Funções de investigador e inquisitor. Atribuições conferidas ao Ministério Público e às Policia Federal e Civil (artigo. 129, I e VIII e parágrafo 2º; e 144, § 1º , I e IV, e § 4º). A realização de inquérito é função que a Constituição reserva à Polícia.

A maior das tragédias nem chega a ser o avanço, por demais explícito, do Judiciário sobre os demais Poderes. Virou deboche e escárnio. Para nossa perplexidade, tomamos conhecimento que outro ministro do STF – virou farra! – tomou decisão inacreditável, determinando ao Governo do Rio de Janeiro a não realização de operações policiais em comunidades daquele estado, durante o período da pandemia. Resta saber se o mesmo ministro mandou intimar todos os bandidos do Rio de janeiro, “para que se abstenham da prática de atos criminosos”.

Pergunta: o referido ministro será responsabilizado pelas consequências óbvias de sua decisão?

A tragédia maior é que tem a competência constitucional para conter e frear o Judiciário é o Legislativo que, por sua vez, se omite, não aplicando o disposto no art. 49, XI, da CF/88:

Compete privativamente ao Congresso Nacional zelar pela preservação de sua competência legislativa em face da atribuição normativa dos outros Poderes.

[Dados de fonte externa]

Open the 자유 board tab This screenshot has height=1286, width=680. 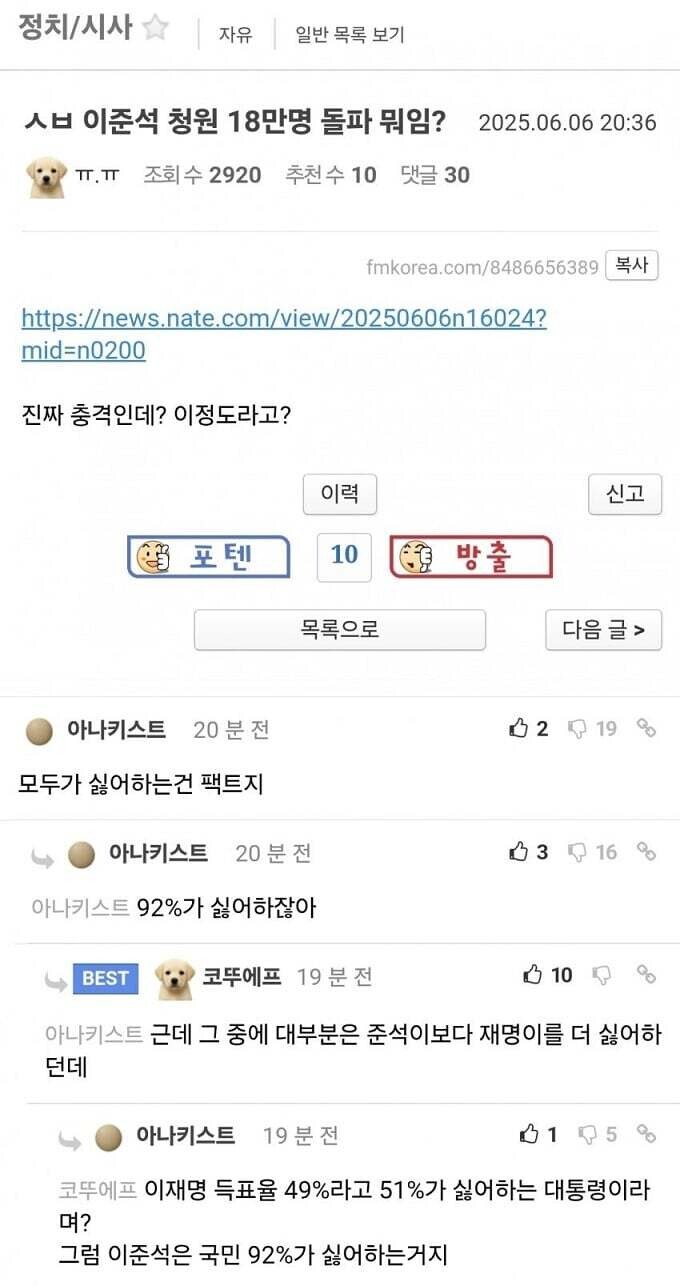(x=236, y=35)
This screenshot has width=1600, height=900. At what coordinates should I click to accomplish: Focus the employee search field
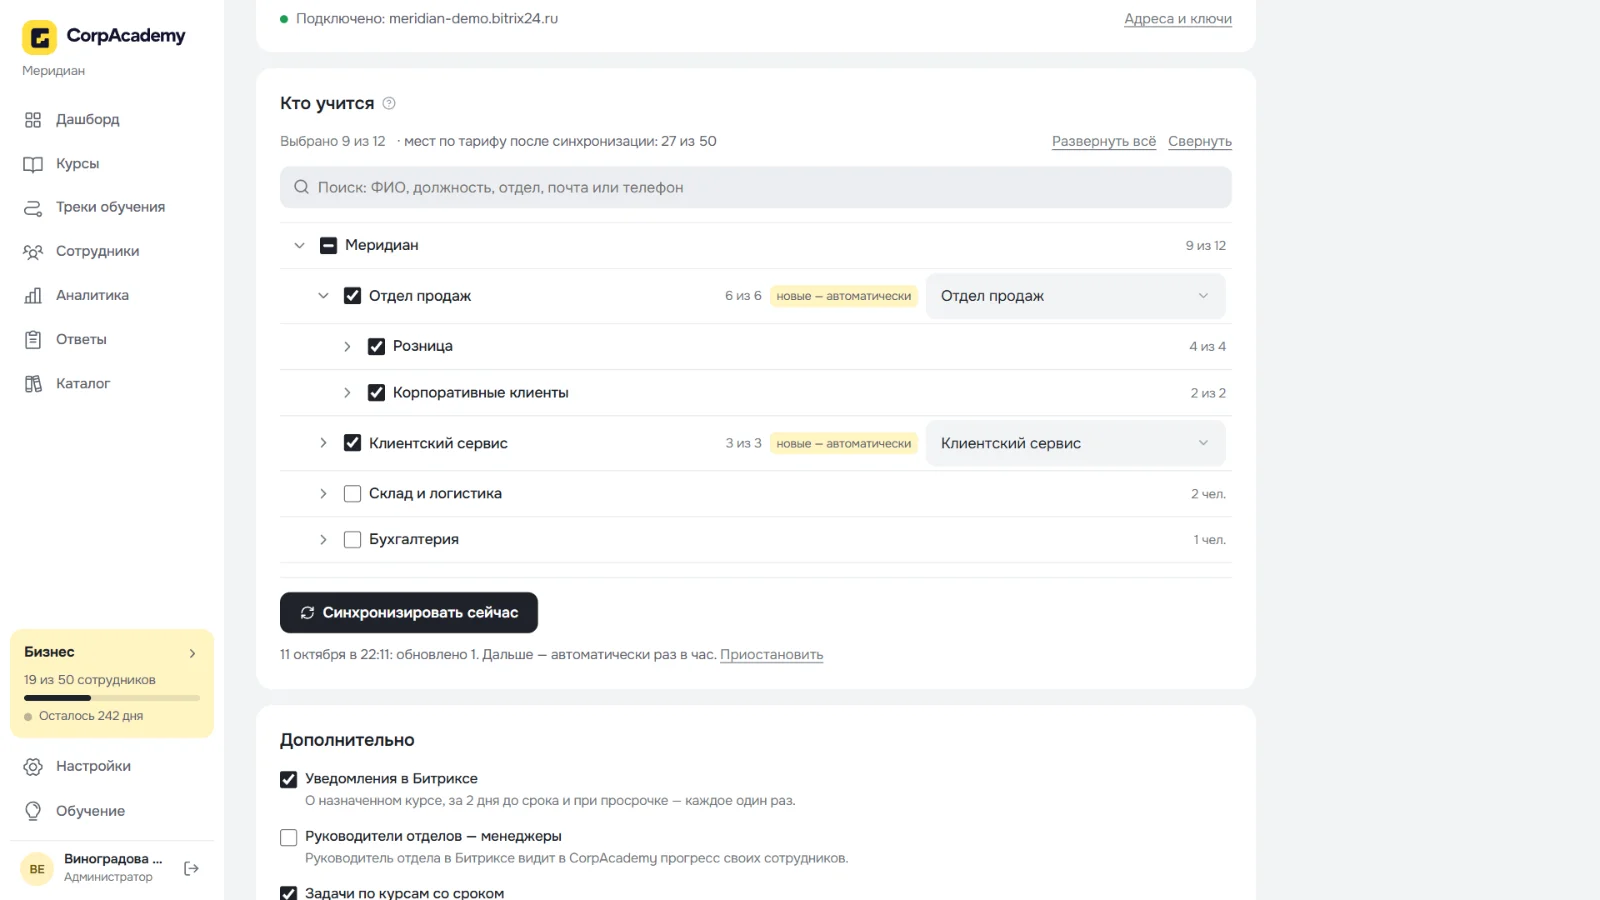point(756,188)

No caso, cabe ao Congresso Nacional sustar os atos – todos os atos – do STF que implicarem em violação da Constituição e avanço nas prerrogativas dos demais Poderes, por meio de decreto legislativo. A propósito, os regimentos internos da Câmara dos Deputados, Senado Federal e Congresso Nacional são omissos quanto à efetividade do art. 49, XI. Já passou da hora de regulamentar essa matéria.

Por sua vez, o presidente do Senado se acovarda, não dando seguimento aos processos contra ministros do STF.

Enquanto o Poder (Legislativo) for subserviente ao Poder (Judiciário), o STF agirá como um Supremo Tribunal Fakeral.